→ Objective
Please rewrite the rows below so that "Pricing" becomes "Plans", keeping everything else the same.

→ Records supplied
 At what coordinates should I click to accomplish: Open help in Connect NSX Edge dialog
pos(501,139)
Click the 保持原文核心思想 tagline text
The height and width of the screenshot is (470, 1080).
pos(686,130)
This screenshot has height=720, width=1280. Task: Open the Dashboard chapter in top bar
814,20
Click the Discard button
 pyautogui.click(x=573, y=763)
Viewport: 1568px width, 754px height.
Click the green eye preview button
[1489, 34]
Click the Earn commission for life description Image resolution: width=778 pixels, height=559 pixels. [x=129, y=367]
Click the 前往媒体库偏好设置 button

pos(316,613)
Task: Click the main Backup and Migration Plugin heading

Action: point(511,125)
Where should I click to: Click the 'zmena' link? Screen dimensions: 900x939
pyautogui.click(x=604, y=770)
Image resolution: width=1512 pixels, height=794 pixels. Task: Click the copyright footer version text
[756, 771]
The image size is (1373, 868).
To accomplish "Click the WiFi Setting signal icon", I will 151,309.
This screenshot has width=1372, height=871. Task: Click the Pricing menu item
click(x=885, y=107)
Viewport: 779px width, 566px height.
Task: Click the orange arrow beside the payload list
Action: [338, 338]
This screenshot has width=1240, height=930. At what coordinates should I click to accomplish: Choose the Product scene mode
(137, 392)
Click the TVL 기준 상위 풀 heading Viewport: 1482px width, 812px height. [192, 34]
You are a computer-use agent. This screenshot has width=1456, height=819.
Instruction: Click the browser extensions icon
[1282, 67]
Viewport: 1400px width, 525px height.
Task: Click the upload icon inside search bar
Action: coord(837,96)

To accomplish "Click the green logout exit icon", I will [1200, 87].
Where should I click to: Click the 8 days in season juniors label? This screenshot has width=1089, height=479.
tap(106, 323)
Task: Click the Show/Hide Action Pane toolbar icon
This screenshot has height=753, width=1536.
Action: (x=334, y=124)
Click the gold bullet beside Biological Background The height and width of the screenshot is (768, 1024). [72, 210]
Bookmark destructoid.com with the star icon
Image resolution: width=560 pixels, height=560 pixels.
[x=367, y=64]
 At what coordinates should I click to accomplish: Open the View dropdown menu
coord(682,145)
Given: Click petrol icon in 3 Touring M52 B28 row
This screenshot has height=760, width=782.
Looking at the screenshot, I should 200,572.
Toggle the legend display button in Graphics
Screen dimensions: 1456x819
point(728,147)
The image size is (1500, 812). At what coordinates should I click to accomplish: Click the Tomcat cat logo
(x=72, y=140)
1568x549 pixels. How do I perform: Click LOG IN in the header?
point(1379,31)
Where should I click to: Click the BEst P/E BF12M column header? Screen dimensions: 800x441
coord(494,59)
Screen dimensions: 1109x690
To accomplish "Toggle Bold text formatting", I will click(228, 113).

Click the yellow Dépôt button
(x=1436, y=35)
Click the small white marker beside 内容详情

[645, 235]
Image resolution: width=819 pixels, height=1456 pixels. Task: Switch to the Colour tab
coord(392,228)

→ Completed exercise
 At what coordinates should I click to accomplish: Open help in Connect NSX Edge dialog
pos(501,139)
Click the 保持原文核心思想 tagline text
The height and width of the screenshot is (470, 1080).
pos(686,130)
This screenshot has height=720, width=1280. Task: Open the Dashboard chapter in top bar
814,20
Click the Discard button
 pyautogui.click(x=573, y=763)
Viewport: 1568px width, 754px height.
Click the green eye preview button
[1489, 34]
Click the Earn commission for life description Image resolution: width=778 pixels, height=559 pixels. [x=129, y=367]
Click the 前往媒体库偏好设置 button

pos(316,613)
Task: Click the main Backup and Migration Plugin heading

Action: point(511,125)
Where should I click to: Click the 'zmena' link? Screen dimensions: 900x939
pyautogui.click(x=604, y=770)
Image resolution: width=1512 pixels, height=794 pixels. Task: Click the copyright footer version text
[756, 771]
The image size is (1373, 868).
To accomplish "Click the WiFi Setting signal icon", I will 151,309.
This screenshot has width=1372, height=871. Task: Click the Plans menu item
click(x=885, y=107)
Viewport: 779px width, 566px height.
Task: Click the orange arrow beside the payload list
Action: [338, 338]
This screenshot has width=1240, height=930. At what coordinates should I click to accomplish: Choose the Product scene mode
(137, 392)
Click the TVL 기준 상위 풀 heading Viewport: 1482px width, 812px height. [192, 34]
You are a computer-use agent. This screenshot has width=1456, height=819.
Instruction: Click the browser extensions icon
[1282, 67]
Viewport: 1400px width, 525px height.
Task: Click the upload icon inside search bar
Action: coord(837,96)

To accomplish "Click the green logout exit icon", I will [1200, 87].
Where should I click to: Click the 8 days in season juniors label? This screenshot has width=1089, height=479.
tap(106, 323)
Task: Click the Show/Hide Action Pane toolbar icon
This screenshot has height=753, width=1536.
Action: (x=334, y=124)
Click the gold bullet beside Biological Background The height and width of the screenshot is (768, 1024). [72, 210]
Bookmark destructoid.com with the star icon
Image resolution: width=560 pixels, height=560 pixels.
[x=367, y=64]
 At what coordinates should I click to accomplish: Open the View dropdown menu
coord(682,145)
Given: Click petrol icon in 3 Touring M52 B28 row
This screenshot has height=760, width=782.
Looking at the screenshot, I should 200,572.
Toggle the legend display button in Graphics
Screen dimensions: 1456x819
point(728,147)
The image size is (1500, 812). At what coordinates should I click to accomplish: Click the Tomcat cat logo
(x=72, y=140)
1568x549 pixels. How do I perform: Click LOG IN in the header?
point(1379,31)
Where should I click to: Click the BEst P/E BF12M column header? Screen dimensions: 800x441
coord(494,59)
Screen dimensions: 1109x690
To accomplish "Toggle Bold text formatting", I will click(228, 113).

Click the yellow Dépôt button
(x=1436, y=35)
Click the small white marker beside 内容详情

[645, 235]
Image resolution: width=819 pixels, height=1456 pixels. Task: Switch to the Colour tab
coord(392,228)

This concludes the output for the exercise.